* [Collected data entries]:
+ + + + +

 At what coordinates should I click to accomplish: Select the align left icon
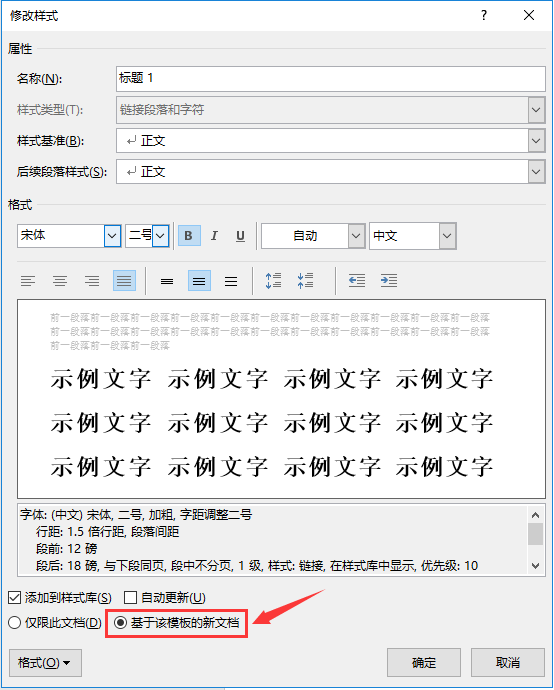[x=28, y=281]
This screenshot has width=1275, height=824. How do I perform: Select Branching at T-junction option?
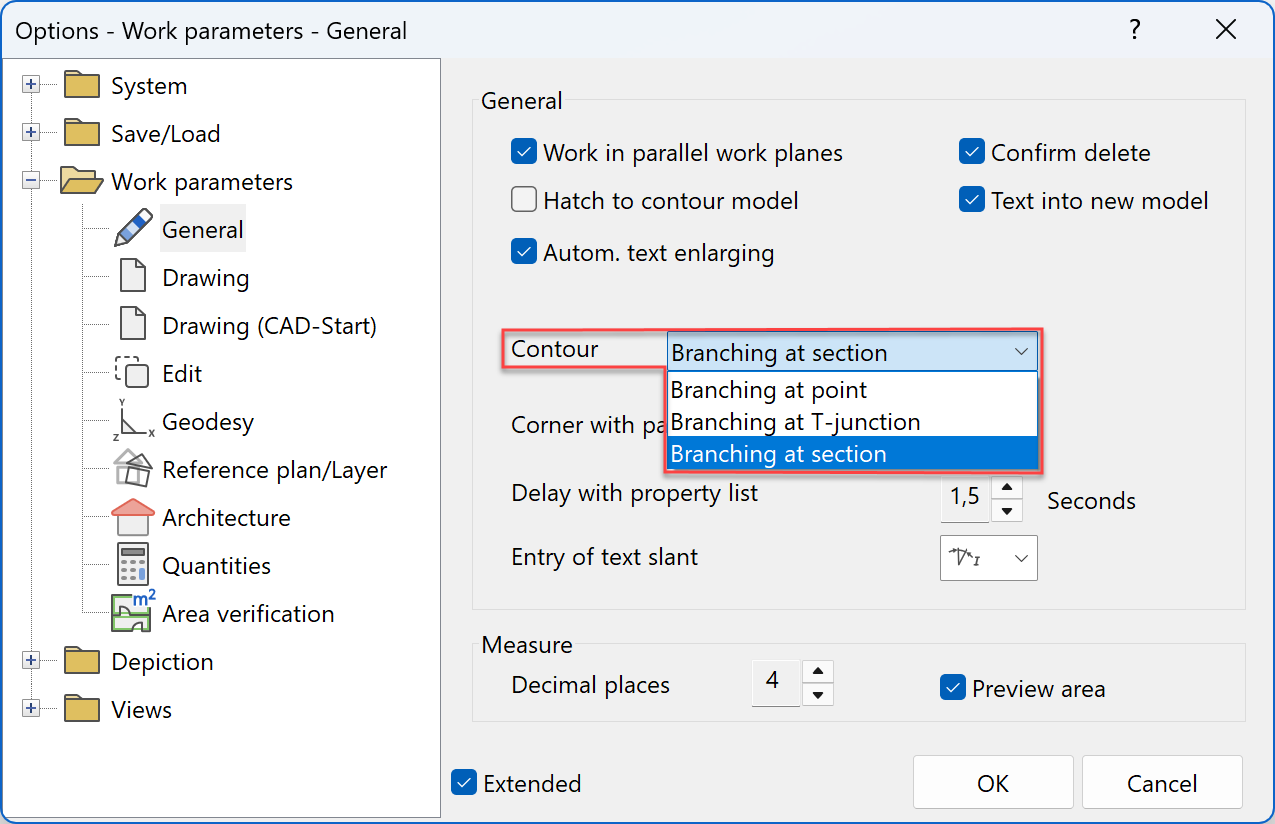(795, 422)
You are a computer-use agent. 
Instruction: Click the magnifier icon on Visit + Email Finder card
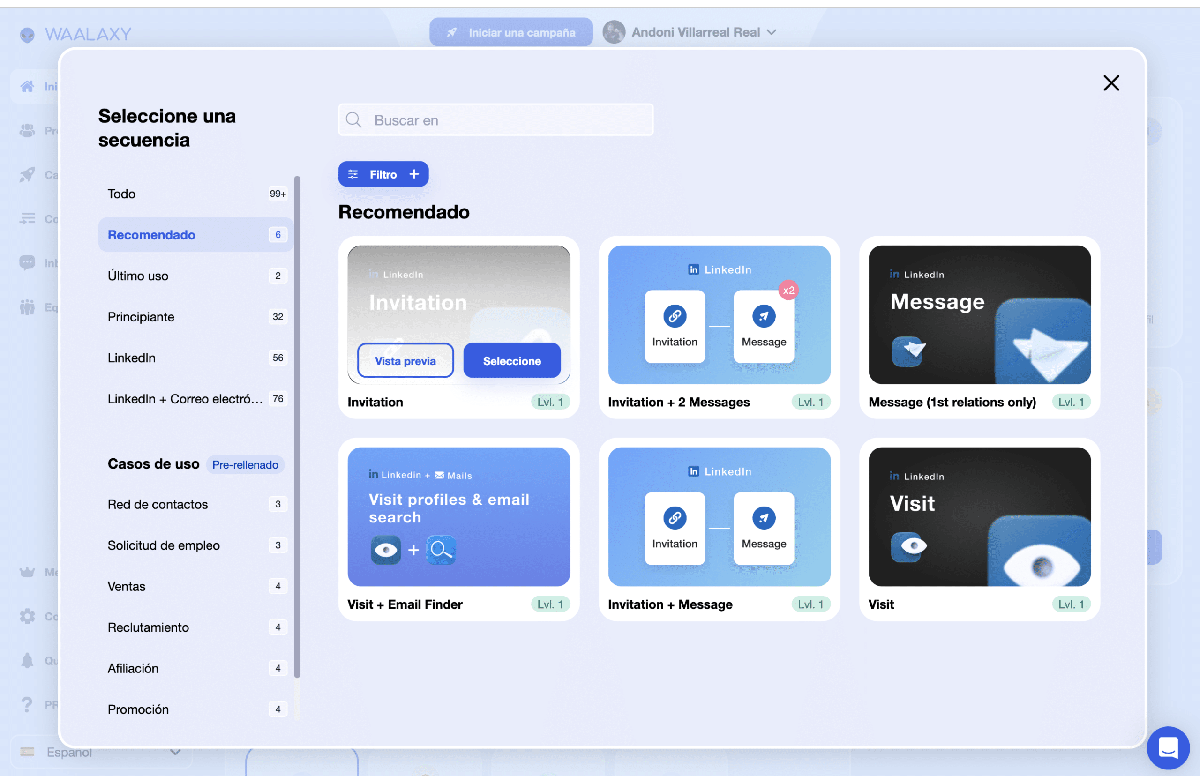(441, 550)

+ + + + +

* [Exercise description]:
What you return should match the records above word for word, minus the pictures.

* [Expected answer]:
 At what coordinates should I click to accomplish: Select the align left icon
[x=28, y=281]
This screenshot has width=1275, height=824. How do I perform: Select Branching at T-junction option?
(795, 422)
You are a computer-use agent. 
Instruction: Click the magnifier icon on Visit + Email Finder card
(441, 550)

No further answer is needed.